In een overzicht op de website van Aegon zijn de vanaf 1 januari 2015 geldende maximale, herrekende opbouwpercentages te vinden voor ouderdomspensioen ingaande op 67, 66 11/12, 66, 65, 64, 63, 62, 61 en 60 jaar. De opbouwpercentages voor ouderdomspensioen ingaande op 66 11/12 jaar zijn te gebruiken in de situatie dat de uitkeringen van het ouderdomspensioen ingaan op de eerste dag van de maand waarin de pensioengerechtigde 67 jaar wordt. Ook in die situatie mag het op te bouwen pensioen niet hoger zijn dan het op basis van algemeen aanvaarde actuariële grondslagen naar de lagere pensioenrichtleeftijd herrekende fiscaal maximale ouderdomspensioen ingaande op 67 jaar.

Vera Hek: “De overheid lijkt de weg volledig kwijt te zijn voor € 1 per jaar.

Volgens de letter van de wet heeft de overheid (het CAP) gelijk. Artikel 18a, zesde lid Wet LB 1964 gaat al jaren uit van een pensioeningangsdatum op de verjaardag.”

Vera Hek vermoedt dat het CAP de vraag kreeg wat er nu moet gebeuren wanneer de pensioeningangsdatum niet precies op de verjaardag valt. “Wat natuurlijk regelmatig voorkomt.
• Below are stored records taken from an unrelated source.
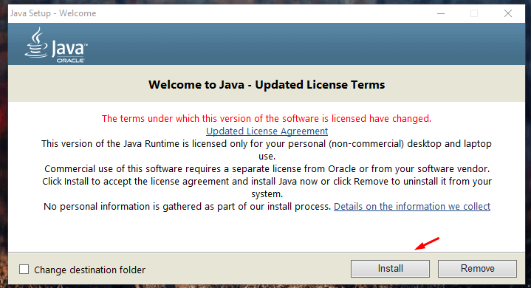Click the 'Welcome to Java - Updated License Terms' heading
Screen dimensions: 531x288
pos(267,85)

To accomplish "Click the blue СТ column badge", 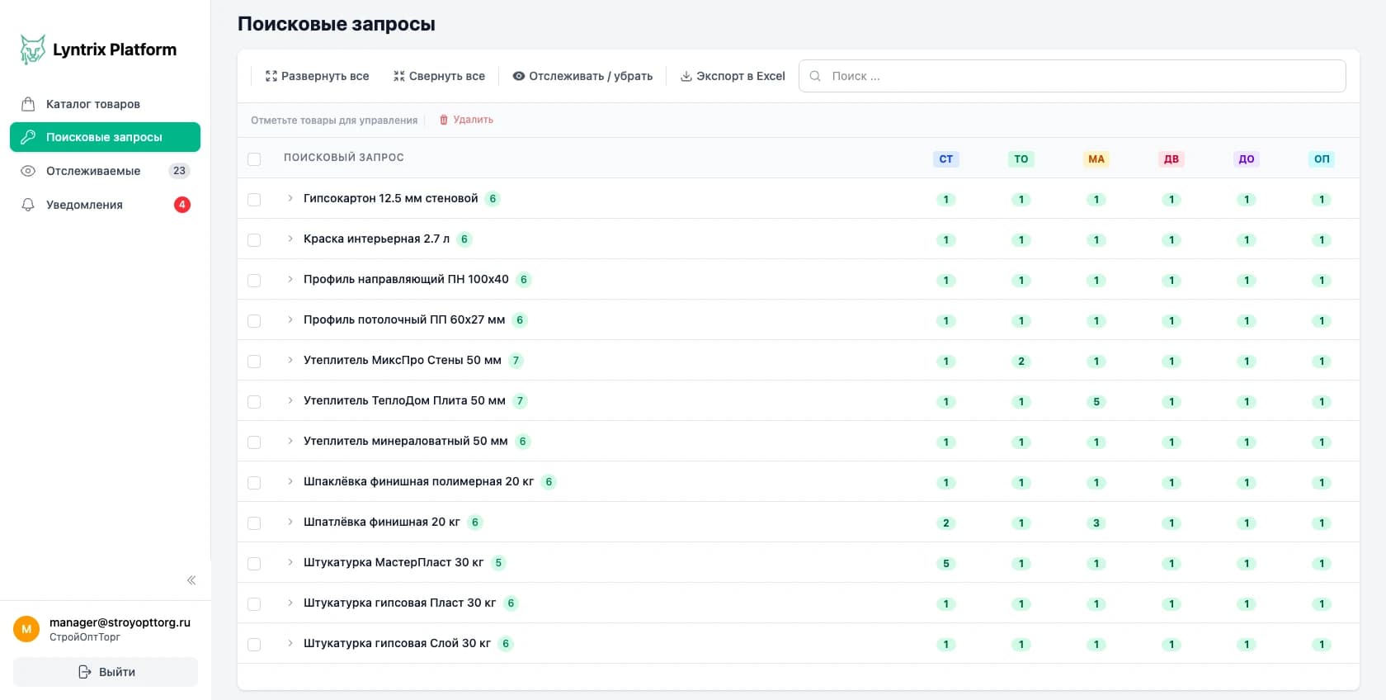I will (x=945, y=159).
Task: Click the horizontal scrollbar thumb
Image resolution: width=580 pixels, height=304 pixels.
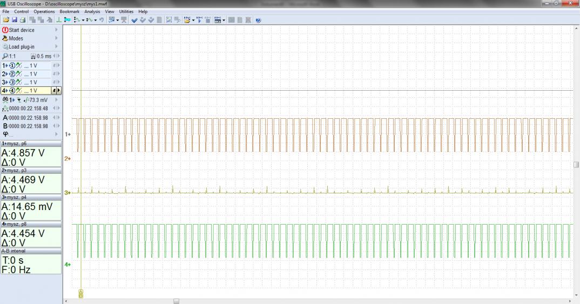Action: [176, 301]
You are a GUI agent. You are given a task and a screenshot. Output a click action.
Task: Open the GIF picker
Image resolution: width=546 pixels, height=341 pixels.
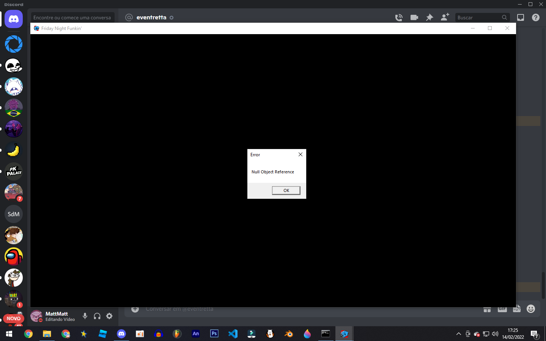pos(502,308)
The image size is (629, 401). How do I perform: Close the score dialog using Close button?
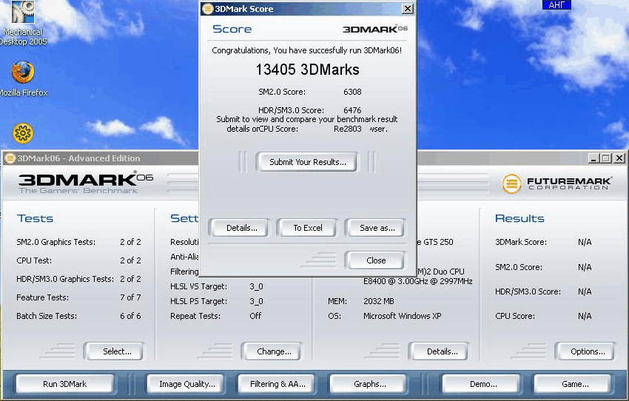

Ook al vóór 2015. Bij pensioenverzekeraars is de pensioeningangsdatum doorgaans de 1e van de maand. Maar zijn er geen issues die belangrijker zijn dan dit? Waar hebben we het eigenlijk over?

Het verschil tussen het opbouwpercentage voor een pensioenleeftijd van 66 11/12 jaar ten opzichte van het opbouwpercentage bij 67 bedraagt bij een middelloonregeling 0,012% per jaar. Bij een modaal inkomen (pensioengrondslag van ongeveer € 22.000) bouwt iemand met een pensioeningangsdatum op de eerste van de maand jaarlijks € 2,64 minder pensioen op dan degene wiens pensioeningangsdatum precies ligt op zijn 67ste verjaardag. Dit leidt tot een belastingderving van gemiddeld maar liefst € 1 per jaar!”
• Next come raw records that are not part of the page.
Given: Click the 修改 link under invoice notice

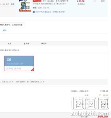Looking at the screenshot, I should (x=5, y=31).
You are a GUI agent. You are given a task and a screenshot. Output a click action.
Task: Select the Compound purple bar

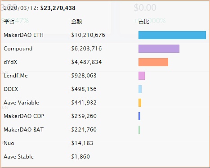pyautogui.click(x=159, y=49)
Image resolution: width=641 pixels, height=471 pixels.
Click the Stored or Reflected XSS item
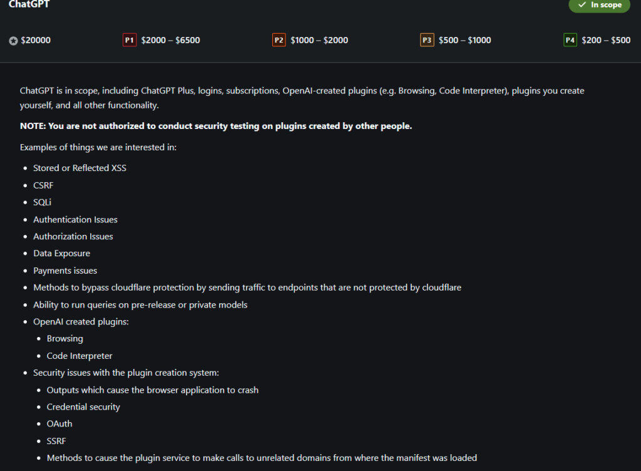[79, 168]
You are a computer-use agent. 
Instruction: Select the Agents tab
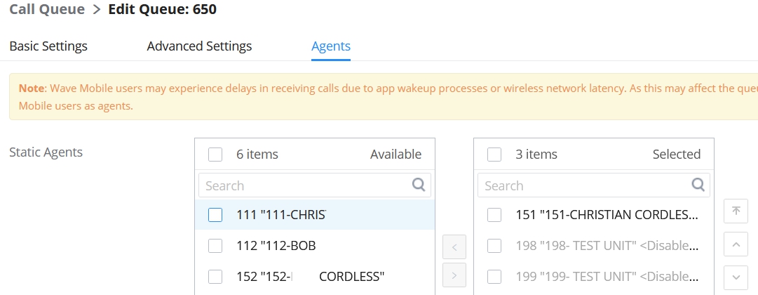pyautogui.click(x=331, y=46)
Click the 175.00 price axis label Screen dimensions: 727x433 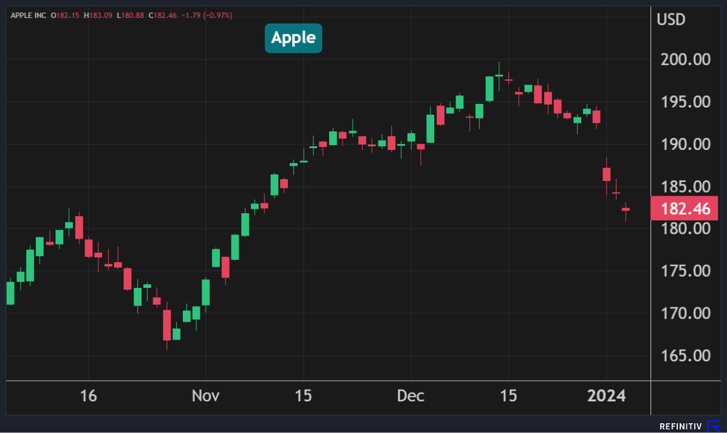point(684,271)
Wat bij Hek de (retorische) vraag oproept: “Weegt dat op tegen de extra uitvoeringskosten die pensioenuitvoerders moeten maken om dit in hun administratie te implementeren? Uitvoeringskosten die ofwel leiden tot lagere pensioenen en dus lagere belastingopbrengsten in de toekomst, ofwel tot hogere premie en dus lagere loon- en vennootschapsbelastingopbrengsten in het heden. Is dat de bedoeling van de overheid?”
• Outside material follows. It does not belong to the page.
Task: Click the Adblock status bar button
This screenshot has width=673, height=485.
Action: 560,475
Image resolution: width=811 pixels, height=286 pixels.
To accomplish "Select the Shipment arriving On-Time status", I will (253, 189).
En deze exercitie is bovendien helemaal niet nodig: “De pensioenopbouw stopt ook op de eerste van de maand waarin desbetreffende deelnemers de pensioenleeftijd bereiken. Die deelnemers missen in het ergste geval 30 dagen opbouw! En dat compenseert de actuariële korting weliswaar niet in alle gevallen volledig maar wel in grote mate. En dan hebben we het nog maar niet over de schijn nauwkeurigheid. Het actuarieel herrekende opbouwpercentage bij 66 11/12 is een gemiddelde. Als zij het echt nauwkeurig wil doen moet zij 31 kortingsfactoren maken. Van deze (schijn)nauwkeurigheid wordt niemand beter. De overheid niet en de deelnemer evenmin.”